Трижды в день я встречала взгляд Валентина, сидевшего рядом с Ликой. Казалось, что он не сходит с места, здесь же ест, пьёт и спит. Да, и ещё - пока я делала своё дело, он развлекал нас рассказами.
Лика чувствовала себя всё лучше, хотя говорила мало. Я не сразу поняла, почему она такая немногословная. Только потом догадалась – если рядом такой балагур, как Валентин, то слово, порой, и вставить некуда. Зато она почти всё время улыбалась и смотрела на Валентина, скашивая взгляд в его сторону, боясь шевелить головой, пока я над ней корпела.
Всёля мне, конечно, обрисовывала миры, в которых нам приходилось бывать. Но рассказ того, кто смотрит снаружи сильно отличается от того, что говорят местные, глядящие на ситуацию изнутри. А если ещё и рассказчик – Валентин, то истории наполнялись жизнью, и слушая, я видела всё своими глазами, будто смотрела Всёлины «ролики».

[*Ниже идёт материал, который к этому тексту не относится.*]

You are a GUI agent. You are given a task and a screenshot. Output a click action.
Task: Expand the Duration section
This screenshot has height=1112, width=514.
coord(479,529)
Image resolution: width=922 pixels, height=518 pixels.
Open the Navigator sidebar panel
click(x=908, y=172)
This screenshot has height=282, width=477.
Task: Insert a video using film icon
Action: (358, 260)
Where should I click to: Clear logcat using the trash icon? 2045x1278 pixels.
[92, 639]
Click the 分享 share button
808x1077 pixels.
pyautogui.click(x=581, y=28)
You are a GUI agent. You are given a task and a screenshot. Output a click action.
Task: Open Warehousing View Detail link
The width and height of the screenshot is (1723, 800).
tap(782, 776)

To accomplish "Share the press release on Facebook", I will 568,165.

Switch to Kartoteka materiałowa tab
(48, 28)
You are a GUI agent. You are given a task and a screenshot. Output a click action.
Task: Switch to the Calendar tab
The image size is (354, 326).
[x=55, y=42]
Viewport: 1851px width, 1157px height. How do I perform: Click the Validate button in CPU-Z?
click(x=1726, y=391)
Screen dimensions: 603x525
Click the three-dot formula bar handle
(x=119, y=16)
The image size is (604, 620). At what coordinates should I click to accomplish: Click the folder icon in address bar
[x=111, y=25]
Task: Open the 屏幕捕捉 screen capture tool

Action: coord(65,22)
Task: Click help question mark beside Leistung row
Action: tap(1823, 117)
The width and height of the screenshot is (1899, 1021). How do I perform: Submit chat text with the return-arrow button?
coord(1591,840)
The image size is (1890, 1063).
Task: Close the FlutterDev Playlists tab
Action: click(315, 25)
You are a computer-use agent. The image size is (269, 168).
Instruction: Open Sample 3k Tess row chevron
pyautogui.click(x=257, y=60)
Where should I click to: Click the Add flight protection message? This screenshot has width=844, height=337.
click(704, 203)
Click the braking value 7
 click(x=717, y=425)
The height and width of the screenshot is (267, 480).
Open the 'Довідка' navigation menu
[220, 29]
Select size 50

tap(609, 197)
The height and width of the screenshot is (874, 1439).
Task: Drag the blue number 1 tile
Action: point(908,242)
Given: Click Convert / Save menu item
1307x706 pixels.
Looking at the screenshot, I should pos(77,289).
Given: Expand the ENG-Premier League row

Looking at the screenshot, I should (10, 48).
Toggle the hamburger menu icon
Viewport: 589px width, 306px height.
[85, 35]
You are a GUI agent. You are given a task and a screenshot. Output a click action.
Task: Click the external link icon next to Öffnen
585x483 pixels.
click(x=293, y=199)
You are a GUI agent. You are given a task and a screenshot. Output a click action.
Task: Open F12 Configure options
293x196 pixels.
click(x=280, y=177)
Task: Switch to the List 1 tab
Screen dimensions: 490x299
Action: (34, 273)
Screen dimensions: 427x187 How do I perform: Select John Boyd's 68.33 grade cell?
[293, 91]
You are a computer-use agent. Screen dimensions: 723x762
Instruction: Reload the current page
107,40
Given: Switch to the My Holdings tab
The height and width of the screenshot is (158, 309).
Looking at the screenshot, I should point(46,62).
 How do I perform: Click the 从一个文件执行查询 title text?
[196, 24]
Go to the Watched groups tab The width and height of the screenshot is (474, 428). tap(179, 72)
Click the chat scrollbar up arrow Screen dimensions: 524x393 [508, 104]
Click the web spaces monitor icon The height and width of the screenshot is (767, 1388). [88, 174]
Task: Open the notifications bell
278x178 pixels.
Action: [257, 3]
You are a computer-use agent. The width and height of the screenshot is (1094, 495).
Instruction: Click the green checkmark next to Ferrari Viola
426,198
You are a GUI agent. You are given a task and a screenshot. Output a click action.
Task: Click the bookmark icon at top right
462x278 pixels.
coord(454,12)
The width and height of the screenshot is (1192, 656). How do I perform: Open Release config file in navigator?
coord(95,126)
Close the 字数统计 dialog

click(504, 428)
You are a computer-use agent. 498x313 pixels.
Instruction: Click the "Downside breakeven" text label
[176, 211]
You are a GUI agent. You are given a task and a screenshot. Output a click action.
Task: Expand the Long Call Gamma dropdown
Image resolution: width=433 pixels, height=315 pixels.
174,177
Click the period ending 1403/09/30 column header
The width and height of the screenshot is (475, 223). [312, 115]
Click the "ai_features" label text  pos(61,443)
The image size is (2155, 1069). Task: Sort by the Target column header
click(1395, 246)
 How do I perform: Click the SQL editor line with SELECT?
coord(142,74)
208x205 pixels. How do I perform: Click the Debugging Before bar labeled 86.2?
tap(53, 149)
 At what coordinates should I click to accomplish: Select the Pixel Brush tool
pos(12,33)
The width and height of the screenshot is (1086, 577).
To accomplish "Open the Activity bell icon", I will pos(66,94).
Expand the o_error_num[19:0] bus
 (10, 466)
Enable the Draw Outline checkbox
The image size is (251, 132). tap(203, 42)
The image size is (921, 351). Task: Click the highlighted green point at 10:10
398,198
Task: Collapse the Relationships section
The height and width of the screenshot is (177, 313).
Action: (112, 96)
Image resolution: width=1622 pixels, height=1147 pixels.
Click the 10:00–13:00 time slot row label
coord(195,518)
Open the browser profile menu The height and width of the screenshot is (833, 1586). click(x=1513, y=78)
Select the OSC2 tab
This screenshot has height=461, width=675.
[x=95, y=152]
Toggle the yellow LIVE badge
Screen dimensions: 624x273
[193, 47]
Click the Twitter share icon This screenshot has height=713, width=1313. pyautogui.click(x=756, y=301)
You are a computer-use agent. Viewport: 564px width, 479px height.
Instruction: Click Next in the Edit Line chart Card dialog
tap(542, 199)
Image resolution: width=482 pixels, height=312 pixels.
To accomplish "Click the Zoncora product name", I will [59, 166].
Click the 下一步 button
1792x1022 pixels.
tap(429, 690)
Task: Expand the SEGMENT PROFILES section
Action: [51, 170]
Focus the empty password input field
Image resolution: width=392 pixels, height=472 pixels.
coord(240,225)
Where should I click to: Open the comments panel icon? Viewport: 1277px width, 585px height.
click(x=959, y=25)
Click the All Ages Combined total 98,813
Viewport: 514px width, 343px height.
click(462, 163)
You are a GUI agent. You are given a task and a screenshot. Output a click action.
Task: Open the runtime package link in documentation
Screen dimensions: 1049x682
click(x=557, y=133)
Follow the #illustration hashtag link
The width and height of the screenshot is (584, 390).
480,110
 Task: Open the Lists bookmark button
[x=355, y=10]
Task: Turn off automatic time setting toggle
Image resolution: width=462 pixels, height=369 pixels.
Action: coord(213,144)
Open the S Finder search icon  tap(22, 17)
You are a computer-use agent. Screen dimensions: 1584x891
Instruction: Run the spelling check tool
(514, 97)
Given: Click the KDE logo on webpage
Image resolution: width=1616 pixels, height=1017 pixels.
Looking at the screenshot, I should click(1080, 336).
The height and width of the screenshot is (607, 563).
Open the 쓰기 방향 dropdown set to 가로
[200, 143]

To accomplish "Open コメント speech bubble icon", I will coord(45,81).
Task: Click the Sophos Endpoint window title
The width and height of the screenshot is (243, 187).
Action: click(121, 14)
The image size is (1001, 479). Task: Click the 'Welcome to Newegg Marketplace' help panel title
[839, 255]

- Мой отец – очень скромный человек, он контролирует только третью часть континента. Под его контролем несколько неравнозначных отраслей. Чтобы хорошо использовать ресурсы, что есть у него в руках, приходится быть скромным и очень деловитым – постоянно сверяться в своих действиях с двумя другими магнатами, контролирующими две другие части экономики нашего материка.
- В этом мире нет королевств, как у вас, - разъясняла тихонько Всёля. - Здесь управление исключительно экономическое, то есть нет короля или другой власти государства, кроме тех магнатов, что контролируют экономику.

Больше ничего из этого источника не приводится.